• _BRIEF A_: List every person named in the article on the Texas fetal burial law trial below.
• _BRIEF B_: In the article on the Texas fetal burial law trial below, by what date did the judge say he would take written closing arguments from both sides?

• _EXCERPTED TEXT_:

——————

Of primary concern is whether the law would limit patients’ access to abortion or miscarriage care.
As the weeklong trial over Texas’ fetal burial law wrapped up on Friday, Federal District Judge David Ezra gave a good indication of what he’ll be focusing on in his decision.
The plaintiffs — a collection of Texas abortion clinics and other health providers — said the law requiring burial or cremation of fetal and embryonic tissue after abortions and miscarriages at medical facilities is offensive and unnecessary. They argued that Senate Bill 8 burdens patients’ right to freedom of speech and religion as well as their access to health care. (Typically, the tissue is treated like other medical waste, incinerated and placed in a sanitary landfill, though patients can choose to bury it instead.) Among those testifying against the law was Blake Norton, who was forced by a Catholic hospital in Austin to bury the remains of her miscarriage. The Observer published her story in April.
The state argued that the law demonstrates “profound respect for the life of the unborn.” In response to testimony that it would distress patients, state attorneys noted that the law doesn’t require patient consent; if women don’t want a burial, providers don’t have to tell them.
Ezra, who temporarily blocked the law from taking effect in January, said he’ll take closing arguments from both sides in writing by August 3. He hasn’t said when he plans to rule, but on Friday he gave an idea of what he’ll be considering:
1. Does the law constitute an undue burden on abortion access?
This question has been the primary focus for Ezra throughout the trial. Amy Hagstrom Miller, president of Whole Woman’s Health, a plaintiff in the case, testified that her organization struggles to find vendors willing to do anything from delivering water to resurfacing the parking lot because of anti-abortion hostility in Texas. Difficulty finding vendors to comply with the requirements of SB 8 would force providers to stop offering abortion services, said Hagstrom Miller, who called the law a “backdoor attempt” to shutter clinics. Currently, there’s just one vendor in Texas that will work with her clinics to dispose of medical waste.
Ezra didn’t seem convinced that the state had an adequate plan to ensure providers could meet the requirements of the law. Individual witnesses from funeral homes and cemeteries offering to help weren’t enough, he said. When the state submitted a list of the 1,300 funeral homes in Texas, Ezra noted that it shows the “potential for capacity,” but there was no evidence they’re actually willing to take tissue from abortion clinics.

——————

• _INFORMATION GIVEN_:
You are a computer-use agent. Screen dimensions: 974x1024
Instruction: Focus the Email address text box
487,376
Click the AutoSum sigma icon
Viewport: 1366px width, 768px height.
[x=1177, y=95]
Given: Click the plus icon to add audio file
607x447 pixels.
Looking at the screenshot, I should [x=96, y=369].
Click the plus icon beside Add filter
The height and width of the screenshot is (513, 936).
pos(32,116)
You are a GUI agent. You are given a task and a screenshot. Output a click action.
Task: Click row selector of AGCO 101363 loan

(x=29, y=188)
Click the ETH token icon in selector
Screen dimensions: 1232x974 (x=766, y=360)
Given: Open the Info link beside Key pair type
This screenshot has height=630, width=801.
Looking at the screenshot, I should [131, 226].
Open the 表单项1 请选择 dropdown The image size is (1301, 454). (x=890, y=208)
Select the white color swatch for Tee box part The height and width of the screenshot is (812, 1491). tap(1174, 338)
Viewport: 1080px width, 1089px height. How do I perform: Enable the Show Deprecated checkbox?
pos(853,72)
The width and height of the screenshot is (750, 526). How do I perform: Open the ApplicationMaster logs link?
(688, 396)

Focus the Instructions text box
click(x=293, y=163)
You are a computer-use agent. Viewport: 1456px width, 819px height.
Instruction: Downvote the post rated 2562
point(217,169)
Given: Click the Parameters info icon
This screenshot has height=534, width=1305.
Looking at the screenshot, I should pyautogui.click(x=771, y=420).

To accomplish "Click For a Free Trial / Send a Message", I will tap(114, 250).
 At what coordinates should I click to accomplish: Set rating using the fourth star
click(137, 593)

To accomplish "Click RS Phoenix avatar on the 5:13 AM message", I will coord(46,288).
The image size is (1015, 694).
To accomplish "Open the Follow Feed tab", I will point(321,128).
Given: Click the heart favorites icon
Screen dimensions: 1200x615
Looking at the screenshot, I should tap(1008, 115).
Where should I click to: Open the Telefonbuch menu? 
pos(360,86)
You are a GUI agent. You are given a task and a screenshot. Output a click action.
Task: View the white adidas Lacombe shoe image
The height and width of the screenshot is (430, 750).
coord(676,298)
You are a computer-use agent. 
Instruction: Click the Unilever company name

——————

• _REPLY A_: David Ezra, Blake Norton, Amy Hagstrom Miller

• _REPLY B_: By August 3